### PROBLEM DESCRIPTION
Type out the entire CVE-2024-8480 vulnerability analysis below word for word, with no changes.

### TEXT UNDER STUDY
CVE-2024-8480: 
WordPress vulnerability analysis and mitigation

The Image Optimizer, Resizer and CDN – Sirv plugin for WordPress contains a critical security vulnerability (CVE-2024-8480) discovered in versions up to and including 7.2.7. The vulnerability stems from a missing capability check on the 'sirvsaveprevented_sizes' function, which affects the plugin's security architecture (NVD).

The vulnerability is characterized by a missing authorization mechanism in the 'sirvsavepreventedsizes' function, coupled with improper file type validation in the 'sirvuploadfilebychunkscallback' function. The vulnerability has received a CVSS v3.1 base score of 8.8 (HIGH) with the vector string CVSS:3.1/AV:N/AC:L/PR:L/UI:N/S:U/C:H/I:H/A:H, indicating its severe nature. The weakness is classified as CWE-862 (Missing Authorization) (NVD, Wordfence).

The vulnerability allows authenticated attackers with Contributor-level access or higher to upload arbitrary files to the affected site's server. This capability could potentially lead to remote code execution, giving attackers significant control over the compromised WordPress installation (NVD).

A patch has been released to address this vulnerability. Site administrators are strongly advised to update their Sirv plugin to version 7.2.8 or later (WordPress Plugin).

### INFORMATION PROVIDED
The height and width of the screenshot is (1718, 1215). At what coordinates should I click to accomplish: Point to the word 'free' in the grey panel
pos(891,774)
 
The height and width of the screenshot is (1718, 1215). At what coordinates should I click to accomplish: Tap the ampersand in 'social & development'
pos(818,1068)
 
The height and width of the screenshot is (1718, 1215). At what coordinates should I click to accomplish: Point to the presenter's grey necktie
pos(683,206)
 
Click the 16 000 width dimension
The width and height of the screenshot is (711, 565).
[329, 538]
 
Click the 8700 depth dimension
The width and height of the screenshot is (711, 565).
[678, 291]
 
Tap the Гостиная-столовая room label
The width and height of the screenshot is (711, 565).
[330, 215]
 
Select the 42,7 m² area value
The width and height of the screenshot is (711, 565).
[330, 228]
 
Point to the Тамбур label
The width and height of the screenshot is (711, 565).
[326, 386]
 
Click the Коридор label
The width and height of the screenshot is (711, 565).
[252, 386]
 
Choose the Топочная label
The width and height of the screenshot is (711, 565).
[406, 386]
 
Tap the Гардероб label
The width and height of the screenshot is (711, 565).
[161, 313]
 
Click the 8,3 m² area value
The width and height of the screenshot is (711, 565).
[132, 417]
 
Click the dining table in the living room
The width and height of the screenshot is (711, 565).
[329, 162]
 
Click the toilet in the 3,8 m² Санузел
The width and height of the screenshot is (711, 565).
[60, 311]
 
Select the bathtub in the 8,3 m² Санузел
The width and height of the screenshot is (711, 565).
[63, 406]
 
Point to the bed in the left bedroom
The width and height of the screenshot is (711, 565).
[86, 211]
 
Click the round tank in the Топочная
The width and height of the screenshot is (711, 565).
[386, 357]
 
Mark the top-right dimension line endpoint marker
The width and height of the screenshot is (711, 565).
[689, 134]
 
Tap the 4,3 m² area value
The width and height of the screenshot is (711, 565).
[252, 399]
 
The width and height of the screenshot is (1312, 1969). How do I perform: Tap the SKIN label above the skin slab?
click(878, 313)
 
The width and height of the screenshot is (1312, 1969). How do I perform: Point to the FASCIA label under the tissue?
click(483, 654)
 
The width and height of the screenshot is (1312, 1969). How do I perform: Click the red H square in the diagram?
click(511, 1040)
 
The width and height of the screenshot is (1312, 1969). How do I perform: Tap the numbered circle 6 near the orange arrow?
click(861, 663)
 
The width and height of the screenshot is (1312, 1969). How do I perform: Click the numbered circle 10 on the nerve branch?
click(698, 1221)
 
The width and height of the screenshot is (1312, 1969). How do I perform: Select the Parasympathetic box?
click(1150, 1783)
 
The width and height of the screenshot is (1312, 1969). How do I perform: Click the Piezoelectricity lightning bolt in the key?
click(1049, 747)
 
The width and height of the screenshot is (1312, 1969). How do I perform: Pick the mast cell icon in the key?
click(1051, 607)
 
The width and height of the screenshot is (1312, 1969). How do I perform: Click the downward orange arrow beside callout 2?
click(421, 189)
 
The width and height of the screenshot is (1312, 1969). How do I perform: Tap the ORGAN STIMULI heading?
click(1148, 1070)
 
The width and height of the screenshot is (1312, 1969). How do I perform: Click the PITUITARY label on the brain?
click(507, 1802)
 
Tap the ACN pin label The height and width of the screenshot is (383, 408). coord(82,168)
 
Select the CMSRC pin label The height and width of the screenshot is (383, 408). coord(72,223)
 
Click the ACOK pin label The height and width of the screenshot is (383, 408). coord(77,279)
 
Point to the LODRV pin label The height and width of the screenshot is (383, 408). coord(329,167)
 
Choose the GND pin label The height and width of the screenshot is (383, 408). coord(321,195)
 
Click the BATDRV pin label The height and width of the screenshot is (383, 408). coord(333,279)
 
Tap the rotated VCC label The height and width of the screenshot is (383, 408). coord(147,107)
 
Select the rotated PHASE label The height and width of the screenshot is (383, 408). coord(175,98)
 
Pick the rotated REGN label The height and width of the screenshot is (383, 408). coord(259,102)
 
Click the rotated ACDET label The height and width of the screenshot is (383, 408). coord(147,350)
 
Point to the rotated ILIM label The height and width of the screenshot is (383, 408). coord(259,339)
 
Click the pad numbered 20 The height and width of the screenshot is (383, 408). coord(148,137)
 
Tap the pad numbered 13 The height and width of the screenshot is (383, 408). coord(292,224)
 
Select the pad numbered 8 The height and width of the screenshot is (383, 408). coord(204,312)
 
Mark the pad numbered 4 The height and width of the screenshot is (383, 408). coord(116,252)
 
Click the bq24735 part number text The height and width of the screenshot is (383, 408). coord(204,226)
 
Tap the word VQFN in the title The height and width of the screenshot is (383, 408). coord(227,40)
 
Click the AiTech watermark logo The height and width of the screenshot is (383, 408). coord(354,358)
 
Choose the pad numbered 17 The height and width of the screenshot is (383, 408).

### WRITTEN ANSWER
CVE-2024-8480: 
WordPress vulnerability analysis and mitigation

The Image Optimizer, Resizer and CDN – Sirv plugin for WordPress contains a critical security vulnerability (CVE-2024-8480) discovered in versions up to and including 7.2.7. The vulnerability stems from a missing capability check on the 'sirvsaveprevented_sizes' function, which affects the plugin's security architecture (NVD).

The vulnerability is characterized by a missing authorization mechanism in the 'sirvsavepreventedsizes' function, coupled with improper file type validation in the 'sirvuploadfilebychunkscallback' function. The vulnerability has received a CVSS v3.1 base score of 8.8 (HIGH) with the vector string CVSS:3.1/AV:N/AC:L/PR:L/UI:N/S:U/C:H/I:H/A:H, indicating its severe nature. The weakness is classified as CWE-862 (Missing Authorization) (NVD, Wordfence).

The vulnerability allows authenticated attackers with Contributor-level access or higher to upload arbitrary files to the affected site's server. This capability could potentially lead to remote code execution, giving attackers significant control over the compromised WordPress installation (NVD).

A patch has been released to address this vulnerability. Site administrators are strongly advised to update their Sirv plugin to version 7.2.8 or later (WordPress Plugin).